═══ EXERCISE INPUTS

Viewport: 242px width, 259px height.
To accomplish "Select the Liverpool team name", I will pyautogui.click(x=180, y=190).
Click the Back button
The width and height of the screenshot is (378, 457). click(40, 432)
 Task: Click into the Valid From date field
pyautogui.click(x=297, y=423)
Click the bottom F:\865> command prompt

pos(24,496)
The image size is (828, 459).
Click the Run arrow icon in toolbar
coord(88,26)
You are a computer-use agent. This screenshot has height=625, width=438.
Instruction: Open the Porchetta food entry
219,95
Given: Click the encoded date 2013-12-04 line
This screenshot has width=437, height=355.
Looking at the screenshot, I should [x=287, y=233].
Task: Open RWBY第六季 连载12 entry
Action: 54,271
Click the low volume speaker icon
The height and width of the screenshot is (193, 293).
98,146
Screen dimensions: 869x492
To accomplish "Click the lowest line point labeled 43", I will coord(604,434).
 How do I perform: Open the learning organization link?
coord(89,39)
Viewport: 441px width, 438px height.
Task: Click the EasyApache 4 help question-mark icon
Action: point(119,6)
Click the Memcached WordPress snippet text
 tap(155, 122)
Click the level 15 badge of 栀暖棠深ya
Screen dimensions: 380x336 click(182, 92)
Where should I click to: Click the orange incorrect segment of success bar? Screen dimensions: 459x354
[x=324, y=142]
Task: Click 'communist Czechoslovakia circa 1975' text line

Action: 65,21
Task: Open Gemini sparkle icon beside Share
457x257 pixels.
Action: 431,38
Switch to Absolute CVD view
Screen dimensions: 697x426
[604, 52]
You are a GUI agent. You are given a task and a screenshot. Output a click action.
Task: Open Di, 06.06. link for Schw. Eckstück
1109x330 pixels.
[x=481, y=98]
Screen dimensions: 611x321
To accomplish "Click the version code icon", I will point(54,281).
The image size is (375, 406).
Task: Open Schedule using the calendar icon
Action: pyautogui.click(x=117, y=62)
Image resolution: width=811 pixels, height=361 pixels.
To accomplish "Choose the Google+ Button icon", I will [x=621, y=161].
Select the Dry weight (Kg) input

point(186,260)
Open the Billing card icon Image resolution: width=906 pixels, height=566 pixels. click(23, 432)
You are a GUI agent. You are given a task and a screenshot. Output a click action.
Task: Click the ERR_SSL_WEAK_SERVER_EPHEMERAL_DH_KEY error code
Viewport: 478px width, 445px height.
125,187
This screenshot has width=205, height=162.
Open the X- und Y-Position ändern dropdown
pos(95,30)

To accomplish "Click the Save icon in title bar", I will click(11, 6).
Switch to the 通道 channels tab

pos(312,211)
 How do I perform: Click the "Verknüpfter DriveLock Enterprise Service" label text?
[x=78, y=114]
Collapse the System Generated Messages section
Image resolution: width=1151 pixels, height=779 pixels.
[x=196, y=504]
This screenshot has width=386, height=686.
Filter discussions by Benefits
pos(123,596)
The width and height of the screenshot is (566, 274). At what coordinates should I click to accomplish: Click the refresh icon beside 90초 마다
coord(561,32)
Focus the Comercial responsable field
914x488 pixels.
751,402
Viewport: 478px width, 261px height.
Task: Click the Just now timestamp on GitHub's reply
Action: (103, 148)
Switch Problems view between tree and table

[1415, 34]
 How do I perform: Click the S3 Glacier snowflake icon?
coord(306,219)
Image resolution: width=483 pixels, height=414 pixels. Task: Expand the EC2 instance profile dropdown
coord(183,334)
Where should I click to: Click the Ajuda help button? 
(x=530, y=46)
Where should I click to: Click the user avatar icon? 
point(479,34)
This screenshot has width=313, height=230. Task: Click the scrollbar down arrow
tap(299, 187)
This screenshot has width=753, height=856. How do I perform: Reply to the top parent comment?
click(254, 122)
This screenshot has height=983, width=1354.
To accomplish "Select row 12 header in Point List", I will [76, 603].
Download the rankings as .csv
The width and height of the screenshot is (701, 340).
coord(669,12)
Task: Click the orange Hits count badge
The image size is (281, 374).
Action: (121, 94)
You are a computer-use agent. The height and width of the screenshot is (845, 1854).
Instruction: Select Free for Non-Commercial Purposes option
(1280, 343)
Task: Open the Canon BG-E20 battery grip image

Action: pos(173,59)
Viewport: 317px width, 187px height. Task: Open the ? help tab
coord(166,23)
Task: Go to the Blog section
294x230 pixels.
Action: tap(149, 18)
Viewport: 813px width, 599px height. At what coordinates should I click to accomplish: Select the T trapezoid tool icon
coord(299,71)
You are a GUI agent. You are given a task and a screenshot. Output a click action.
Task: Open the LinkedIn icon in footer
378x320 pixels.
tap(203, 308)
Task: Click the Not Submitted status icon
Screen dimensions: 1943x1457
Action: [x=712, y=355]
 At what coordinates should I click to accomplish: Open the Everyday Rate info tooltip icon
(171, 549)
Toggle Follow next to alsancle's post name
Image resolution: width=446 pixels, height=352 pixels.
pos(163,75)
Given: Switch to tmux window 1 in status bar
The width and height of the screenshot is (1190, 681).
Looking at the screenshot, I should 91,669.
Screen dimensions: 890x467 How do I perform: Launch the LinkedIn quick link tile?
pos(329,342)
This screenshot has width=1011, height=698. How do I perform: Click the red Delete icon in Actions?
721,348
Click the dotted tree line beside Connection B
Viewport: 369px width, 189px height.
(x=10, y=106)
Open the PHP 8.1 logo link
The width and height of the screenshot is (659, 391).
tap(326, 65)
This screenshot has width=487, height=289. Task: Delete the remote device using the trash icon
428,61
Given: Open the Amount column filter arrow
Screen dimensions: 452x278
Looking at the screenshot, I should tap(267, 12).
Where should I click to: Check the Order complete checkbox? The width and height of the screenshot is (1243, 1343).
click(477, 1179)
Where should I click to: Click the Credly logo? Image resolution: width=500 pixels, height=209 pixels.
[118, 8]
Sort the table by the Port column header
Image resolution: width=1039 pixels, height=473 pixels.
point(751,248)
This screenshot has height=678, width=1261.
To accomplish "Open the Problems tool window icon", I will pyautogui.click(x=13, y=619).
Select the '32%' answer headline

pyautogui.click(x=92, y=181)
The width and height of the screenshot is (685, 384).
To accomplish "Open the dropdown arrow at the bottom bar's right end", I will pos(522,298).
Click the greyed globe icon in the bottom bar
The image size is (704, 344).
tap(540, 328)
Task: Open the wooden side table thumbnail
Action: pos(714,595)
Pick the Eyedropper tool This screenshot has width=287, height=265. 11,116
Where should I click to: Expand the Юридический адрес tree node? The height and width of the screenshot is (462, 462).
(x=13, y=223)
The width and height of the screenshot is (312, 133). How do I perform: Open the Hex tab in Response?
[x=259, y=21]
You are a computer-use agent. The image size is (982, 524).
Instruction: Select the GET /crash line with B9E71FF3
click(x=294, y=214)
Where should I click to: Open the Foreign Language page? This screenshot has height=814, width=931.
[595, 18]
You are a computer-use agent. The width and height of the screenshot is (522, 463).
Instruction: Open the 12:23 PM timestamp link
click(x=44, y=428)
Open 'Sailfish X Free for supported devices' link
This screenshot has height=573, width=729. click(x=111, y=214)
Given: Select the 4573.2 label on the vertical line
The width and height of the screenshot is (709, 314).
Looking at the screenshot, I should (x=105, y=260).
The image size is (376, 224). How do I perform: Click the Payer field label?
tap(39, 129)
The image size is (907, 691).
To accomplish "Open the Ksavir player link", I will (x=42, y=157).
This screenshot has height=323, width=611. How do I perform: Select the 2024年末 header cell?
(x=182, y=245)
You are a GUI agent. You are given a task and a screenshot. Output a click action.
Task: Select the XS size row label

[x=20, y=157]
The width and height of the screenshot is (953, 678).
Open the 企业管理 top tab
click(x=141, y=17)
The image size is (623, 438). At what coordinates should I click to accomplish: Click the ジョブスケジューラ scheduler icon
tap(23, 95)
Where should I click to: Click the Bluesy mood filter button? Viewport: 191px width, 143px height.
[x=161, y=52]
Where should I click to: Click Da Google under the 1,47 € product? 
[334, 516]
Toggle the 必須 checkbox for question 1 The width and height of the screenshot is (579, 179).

══════

* _WORK INSTRUCTION_
Would you copy out exactly the lines above that start at the one containing "This screenshot has height=678, width=1261." and end at the one containing "The width and height of the screenshot is (685, 384).", inclusive?

* _RESPONSE TO THIS EXERCISE_
This screenshot has height=678, width=1261.
To accomplish "Open the Problems tool window icon", I will pyautogui.click(x=13, y=619).
Select the '32%' answer headline

pyautogui.click(x=92, y=181)
The width and height of the screenshot is (685, 384).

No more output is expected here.